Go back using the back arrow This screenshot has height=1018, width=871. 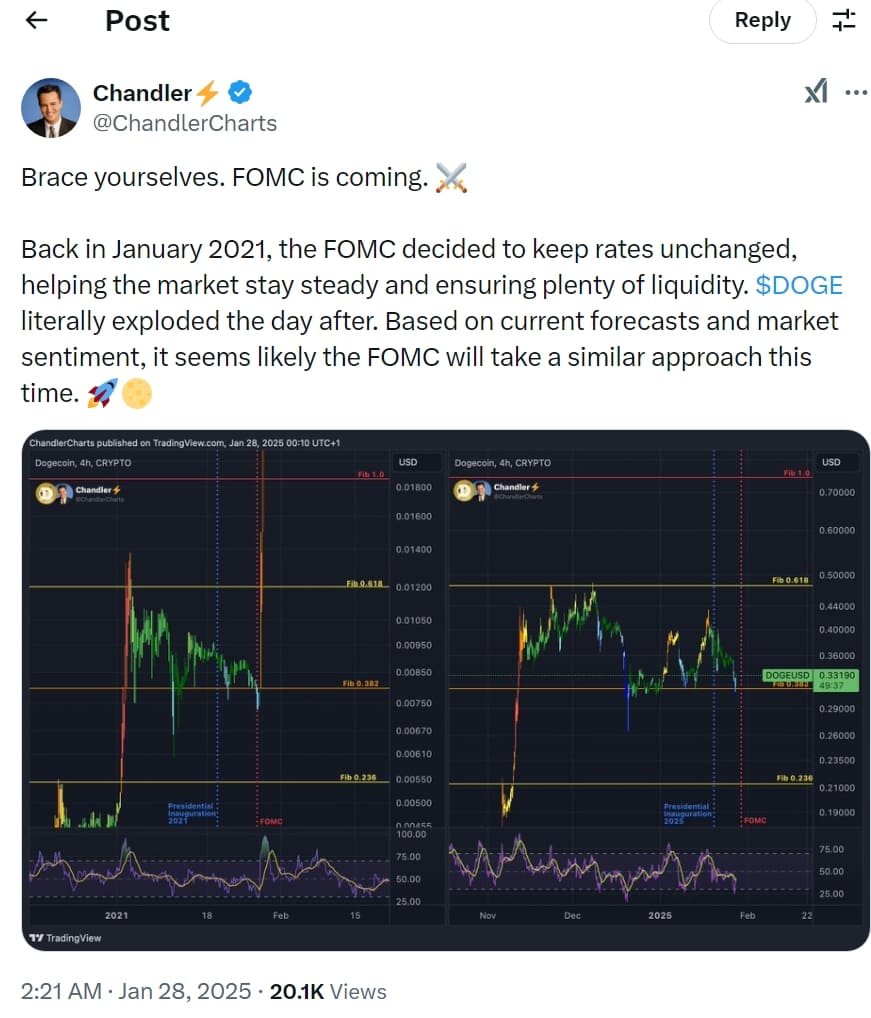35,20
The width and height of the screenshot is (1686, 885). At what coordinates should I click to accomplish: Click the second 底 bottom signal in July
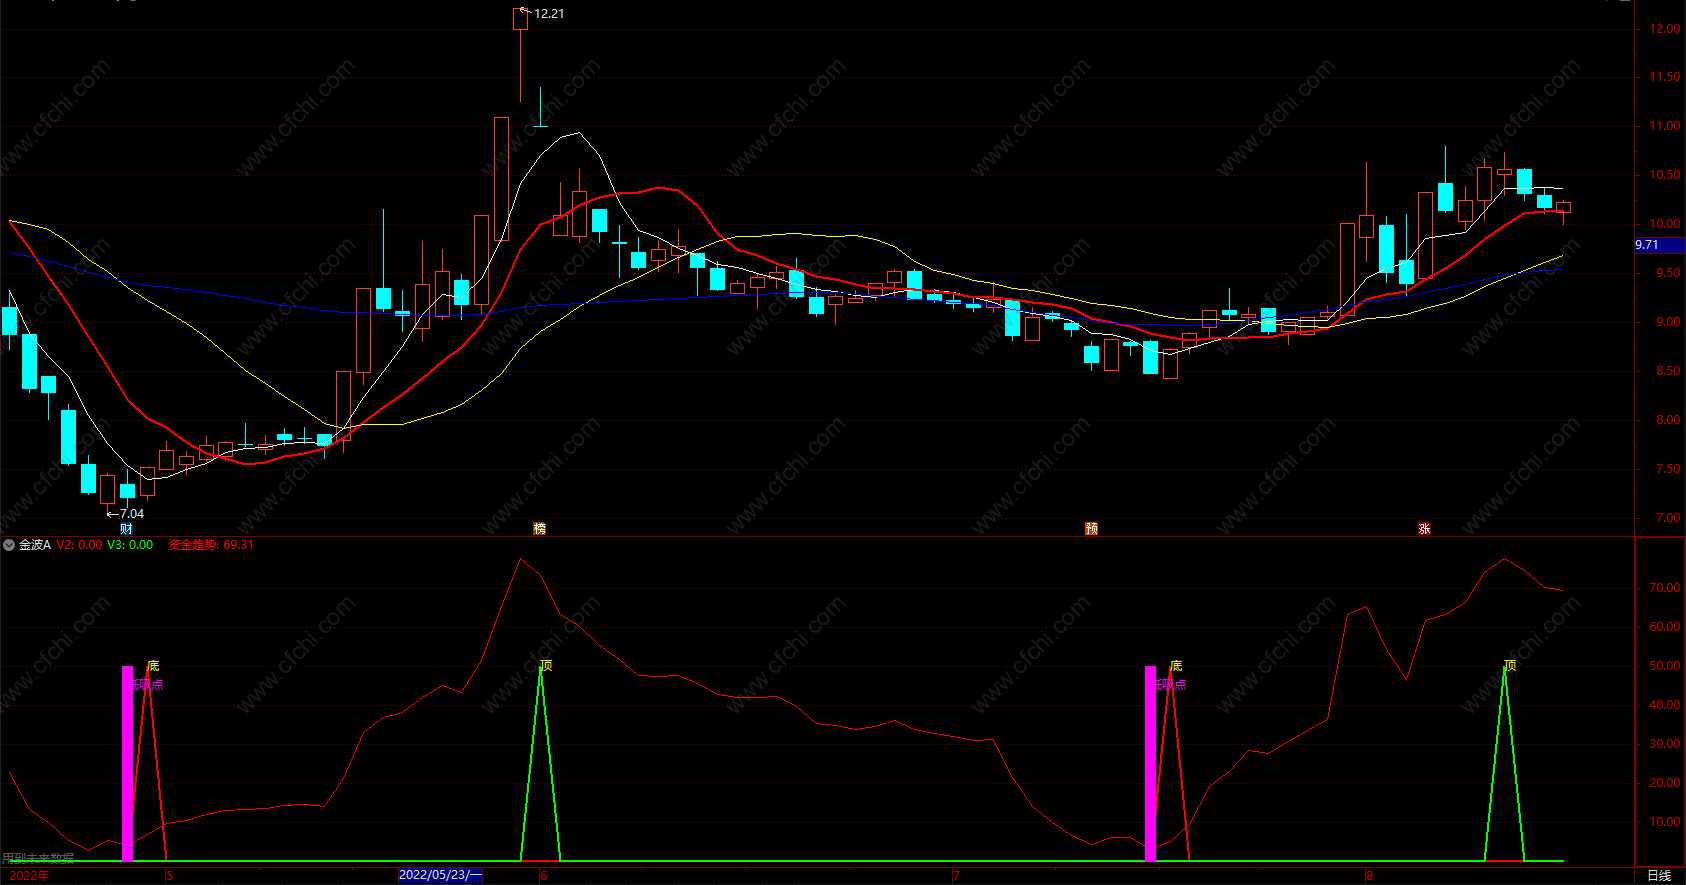tap(1176, 665)
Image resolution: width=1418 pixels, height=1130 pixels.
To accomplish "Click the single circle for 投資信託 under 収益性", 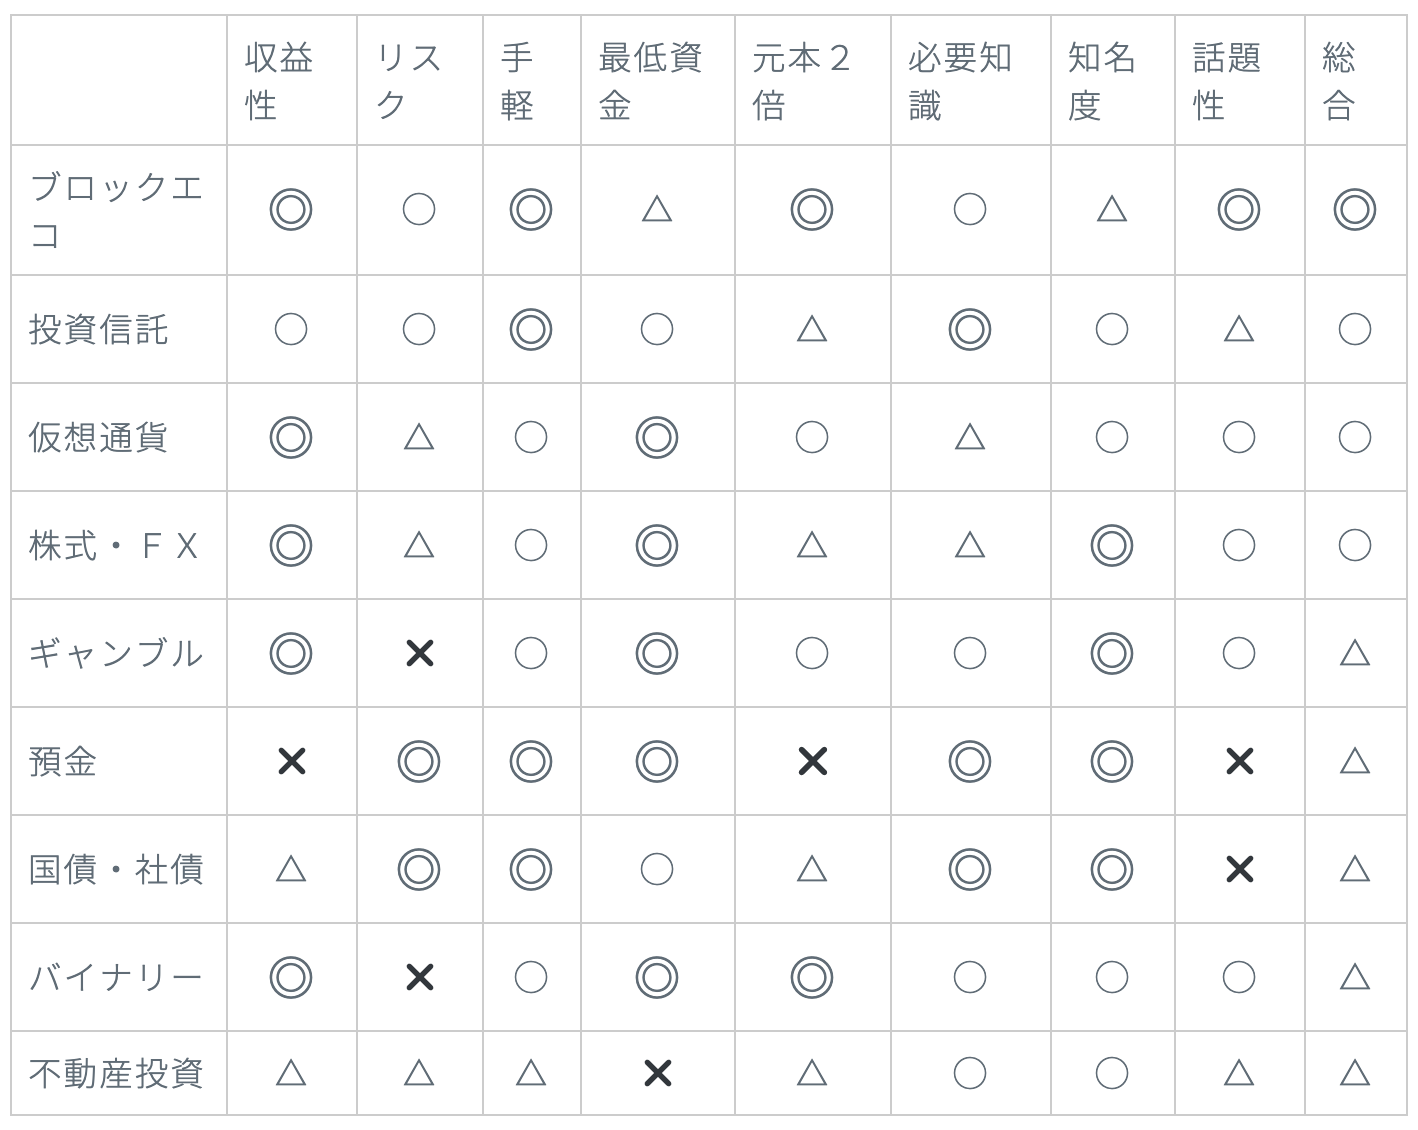I will 291,329.
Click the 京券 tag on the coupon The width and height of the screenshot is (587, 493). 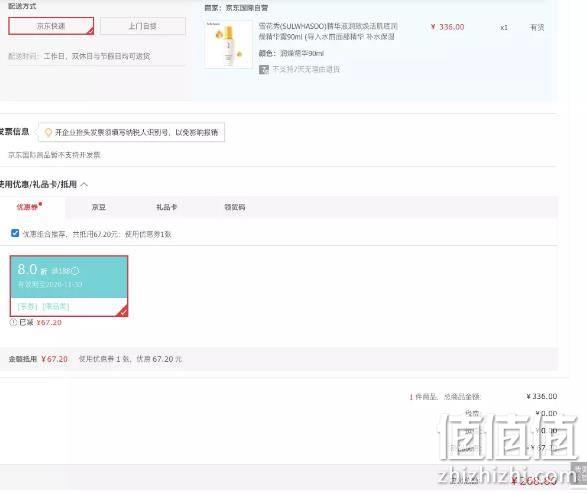[27, 307]
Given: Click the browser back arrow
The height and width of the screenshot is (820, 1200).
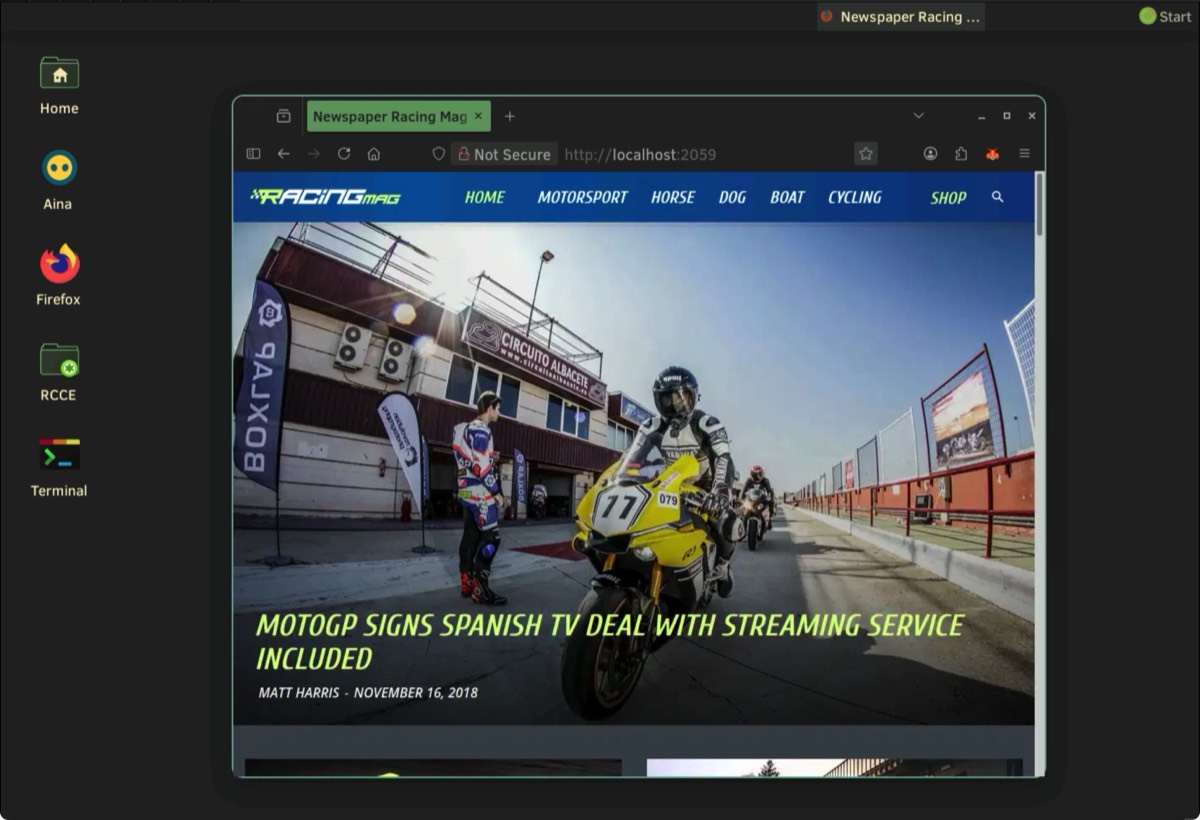Looking at the screenshot, I should coord(284,154).
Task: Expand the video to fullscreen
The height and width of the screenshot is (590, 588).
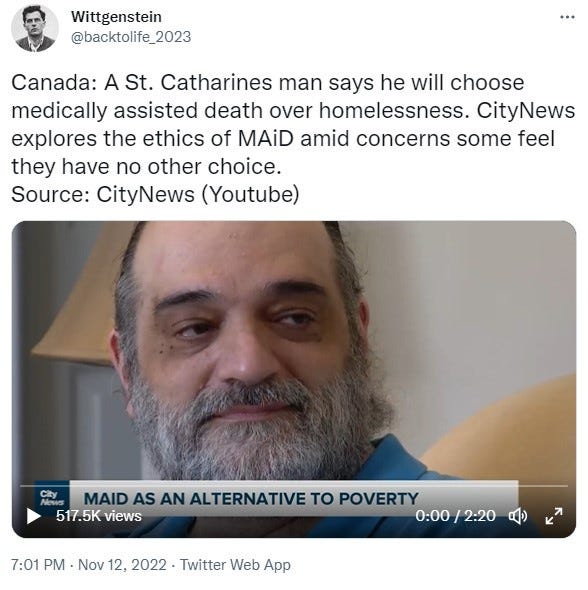Action: 554,516
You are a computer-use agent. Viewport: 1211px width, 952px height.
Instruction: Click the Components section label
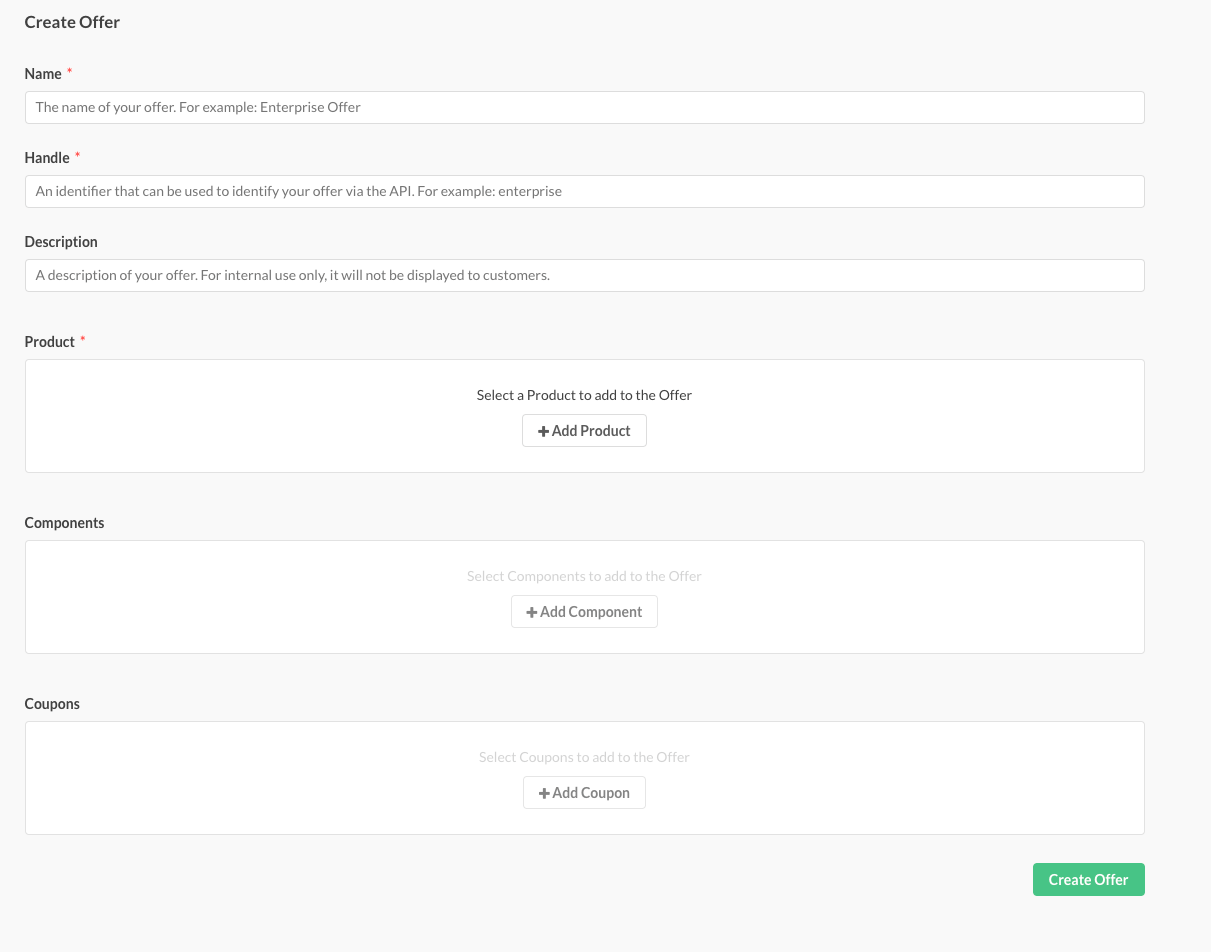[x=64, y=523]

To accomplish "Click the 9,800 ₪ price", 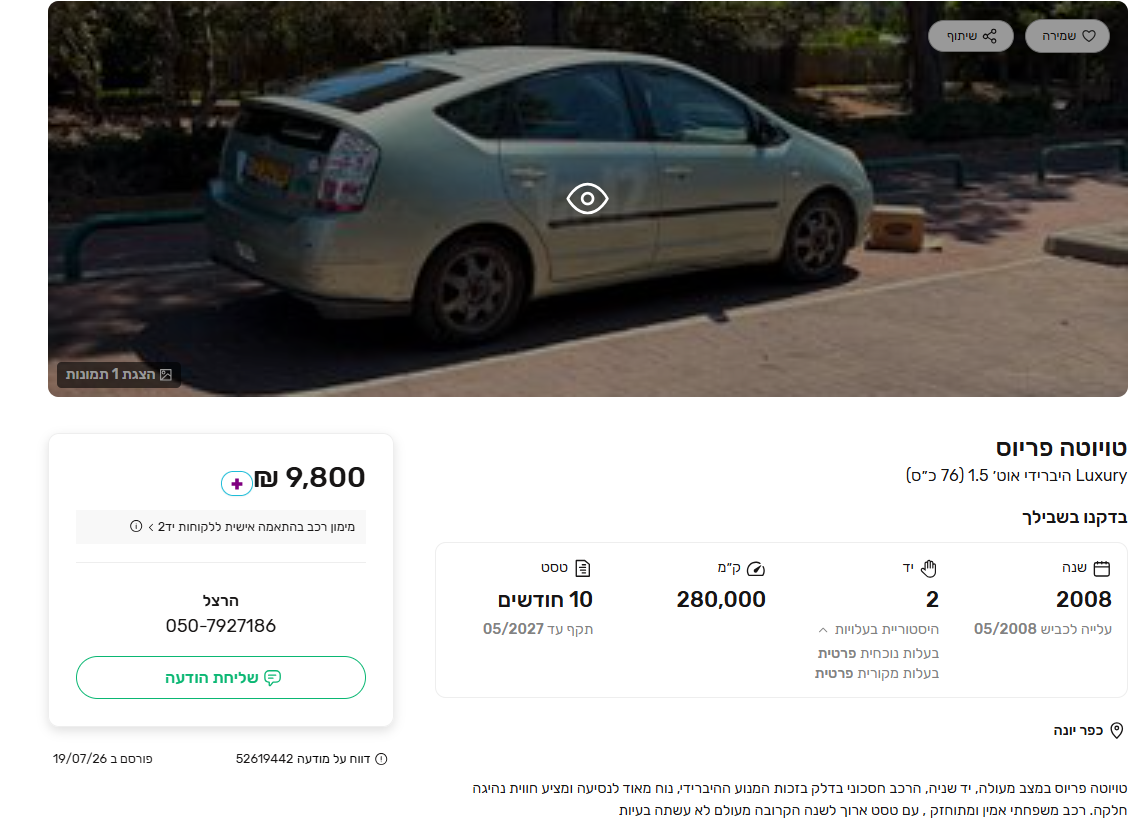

- Directions for this task -
Starting with the line with "Given: Click the browser back arrow" and going on through the end of the records, switch "Click" to "Press" and give those lines again with all else unchanged. Omit the pictures.

- Written response -
Given: Press the browser back arrow
The height and width of the screenshot is (820, 1200).
Looking at the screenshot, I should coord(284,154).
Task: Expand the video to fullscreen
The height and width of the screenshot is (590, 588).
Action: 554,516
You are a computer-use agent. Viewport: 1211px width, 952px height.
Instruction: Press the Components section label
[x=64, y=523]

To accomplish "Press the 9,800 ₪ price", 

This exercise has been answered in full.